“Walk with us.
Not in front of us, not behind us, and definitely not over us.”
Robyne Latham (adapting Peter Aldenhoven’s words)
On 9 May 2017 Woor-Dungin presented a session on respectful relationships at the International Funders for Indigenous Peoples Pacific Regional Hui (‘gathering’) in Otaki, New Zealand, titled ‘How can philanthropy walk with us? A key to successful philanthropy with Aboriginal communities’.
‘How can philanthropy walk with us?’ further developed the themes explored in our session at Philanthropy Australia’s 2016 National Conference, ‘Right Way, Wrong Way, Which Way’, and its subsequent iteration as a webinar and posed the question: What are the keys to building successful, enduring, respectful relationships between philanthropy and Aboriginal community-controlled organisations and the communities they represent?

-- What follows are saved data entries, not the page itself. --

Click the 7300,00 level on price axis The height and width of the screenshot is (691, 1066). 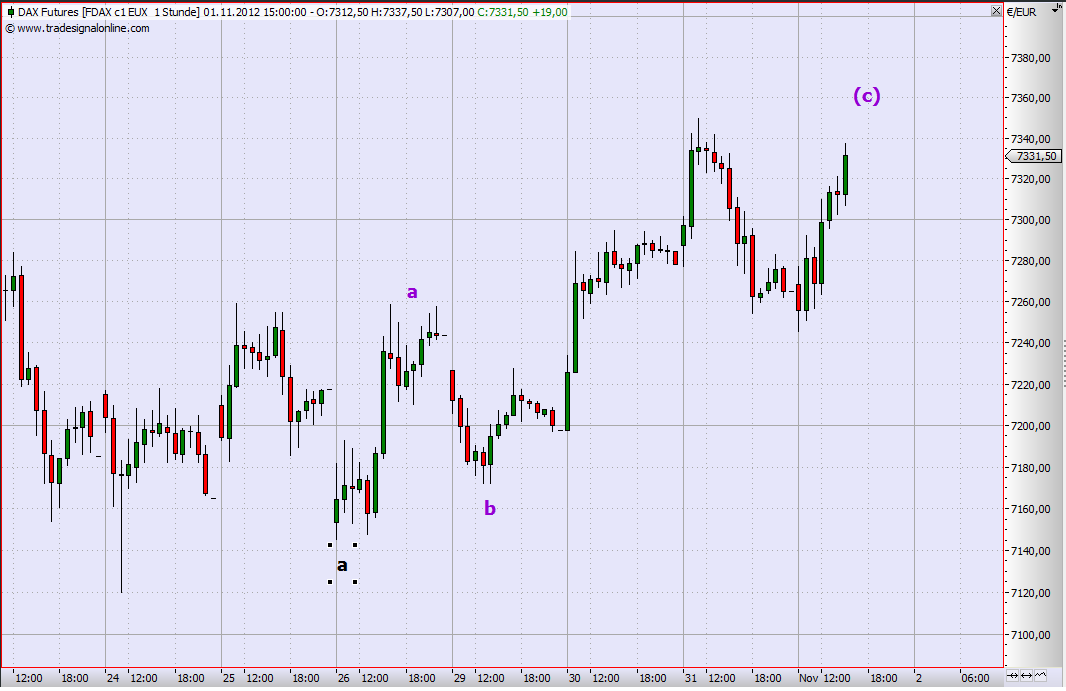pyautogui.click(x=1030, y=220)
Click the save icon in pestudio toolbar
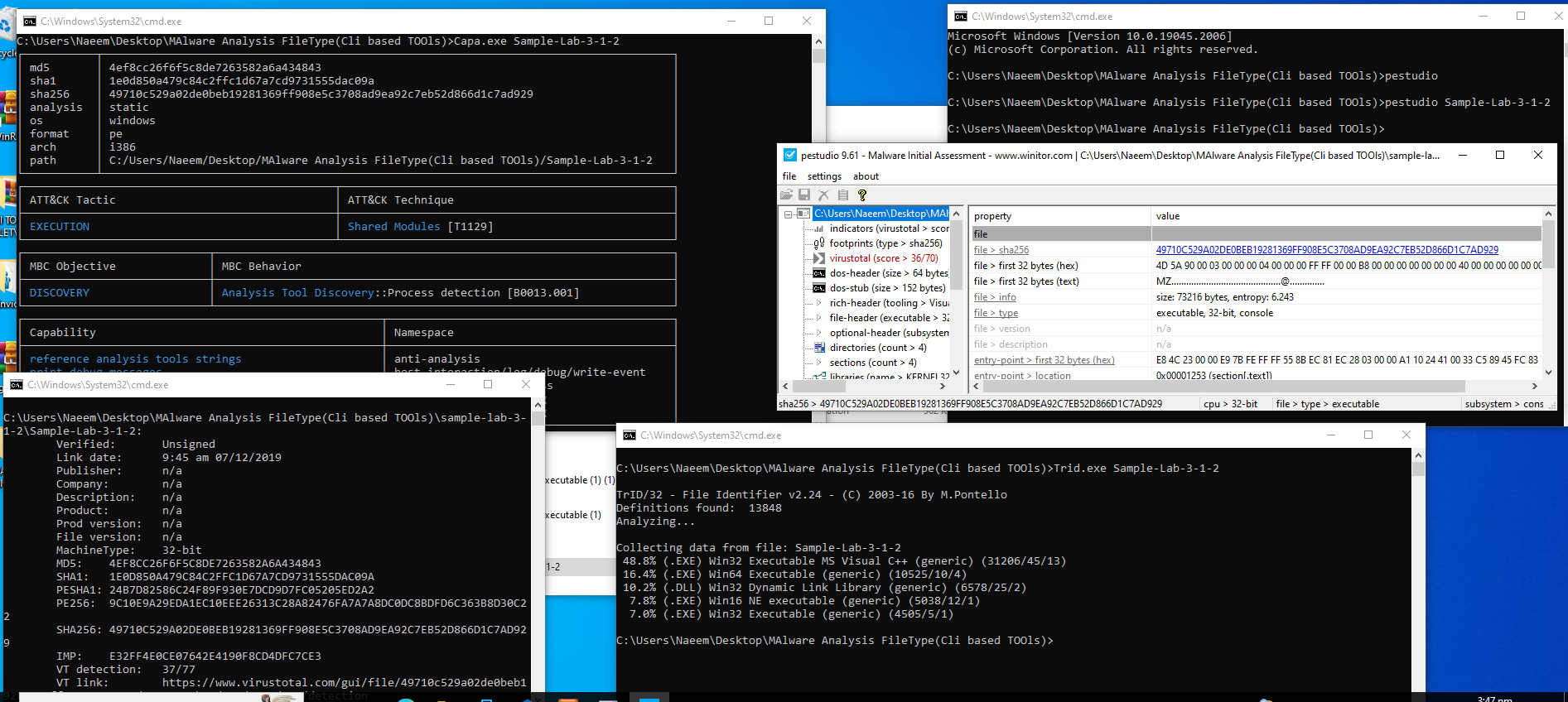Screen dimensions: 1568x702 804,195
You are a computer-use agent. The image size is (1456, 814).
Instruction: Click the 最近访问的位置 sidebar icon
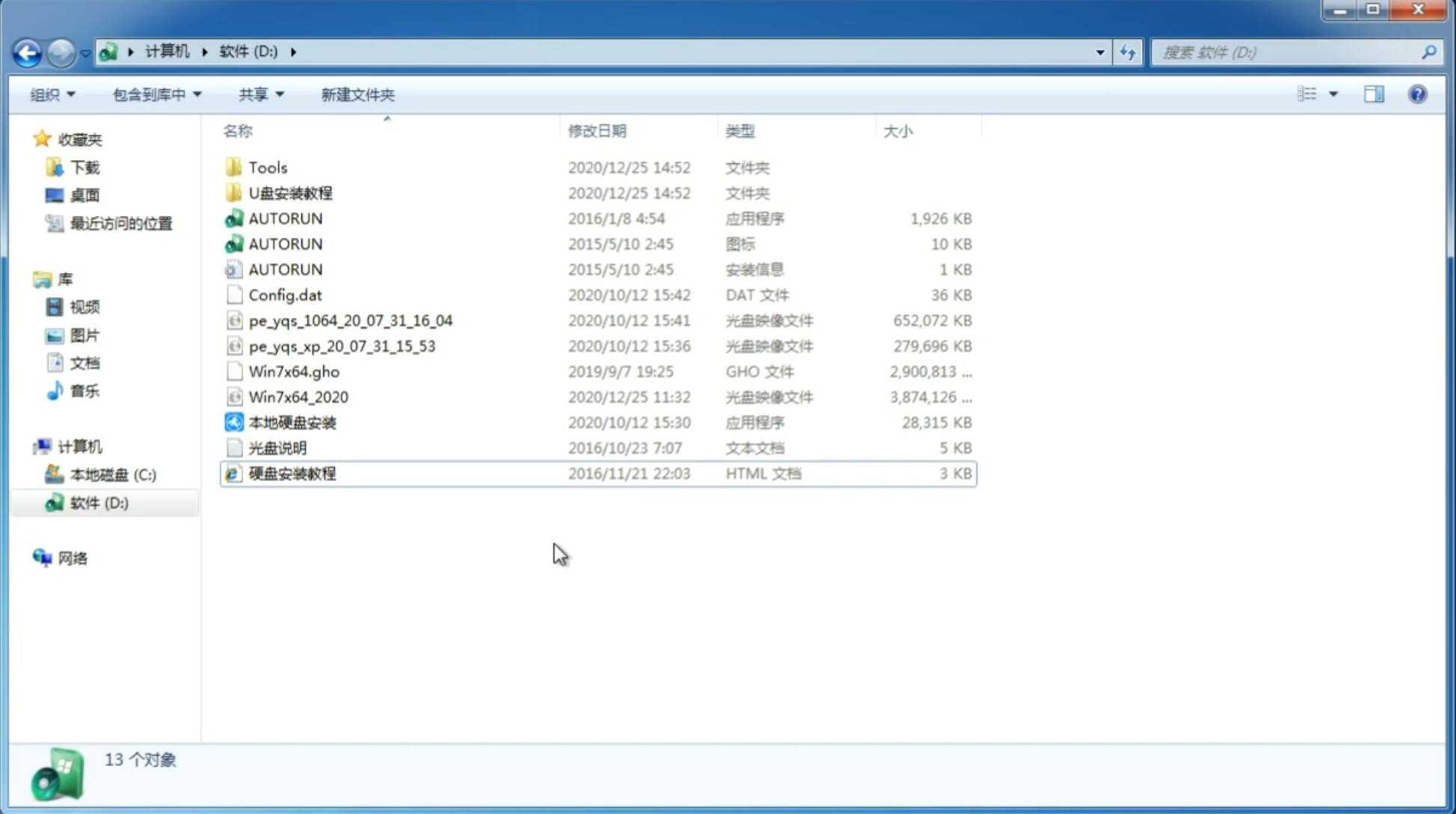pos(55,223)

Woor-Dungin’s team – Peter Aldenhoven, Wenzel Carter, Sherree Chaudhry, Robyne Latham, Jacy Pevitt, Simone Spencer, Jem Stone and Brooke Wandin – began to build an answer.
Robyne Latham, from The Indigenous Program at the Bouverie Centre and a member of Woor-Dungin’s committee of management, stated that vital to building and sustaining respectful relationships is dadirri, or ‘deep listening’, akin to nyernila. “A reciprocity of deep listening, listening with all your senses, is integral to establishing respectful relationships,” she said.
Peter Aldenhoven, president of Willum Warrain Aboriginal Association, noted the importance of personal contact and dadirri. He related the following story to illustrate the point:
“The five philanthropics who have invested in our hopes and dreams for our community have all visited the Gathering Place, met community, heard our stories […] There’s a bit of a continuum in terms of dadirri and respectful listening and engagement with us, and some philanthropics are more engaged and flexible in their approaches.”
Simone Spencer, from Mallee District Aboriginal Services, also drew attention to the roles played by personal contact and dadirri, and in addition referred to transparency and flexibility:
“A group of philanthropists came to our community, they introduced themselves, they got to know our staff, our agency and also members of our community. They actually sat down and listened to what our community’s needs were. They encouraged funding solutions and helped write those solutions. [The result was a] program called Step Up. It was funded but it didn’t take the direction that the Trust originally set out for us […] and it was difficult but through phone calls and emails and transparency between us and the Trust they were able to be flexible [and] it ended up being extended up to two years.”
A ‘Stronger Futures’ checklist encapsulated the presenters’ advice to philanthropy:
|Stronger Futures: a checklist
|Walk beside us|
|Invest in your local Aboriginal mob|
|Make sure all projects are Aboriginal-designed, led or controlled|
|Be prepared to be flexible re grant guidelines and timeframes|
|Make sure your websites are culturally respectful|
|Trial small grants then upscale once two-way trust is established|
|Invest in mutual capacity-building: get your staff to visit us and support our community leaders and staff; ask us to provide cross-cultural training for your grants managers, staff and Boards|
|Evaluate your own funding experiences with Aboriginal organisations and reflect on success stories|
|Employ Aboriginal staff in philanthropy; recruit Aboriginal people to your Boards|
|Use your networking power for the benefit of Aboriginal communities|
|Dream: mainstream and Aboriginal philanthropies in place|
Other members of the team shared personal reflections and insights, speaking passionately from a place of strength. In the end, the key message to philanthropy was this: that successful, enduring, respectful relationships with Aboriginal community-controlled organisations can be achieved through deep listening, transparency, flexibility and reciprocity.
When Woor-Dungin’s presentation was over the audience rose in a standing ovation. Some audience members were in tears, and many came forward to congratulate the presenters as they left the stage.
Woor-Dungin’s participation at the Hui was made possible by donations from the Reichstein Foundation and a generous private donor. Thank you.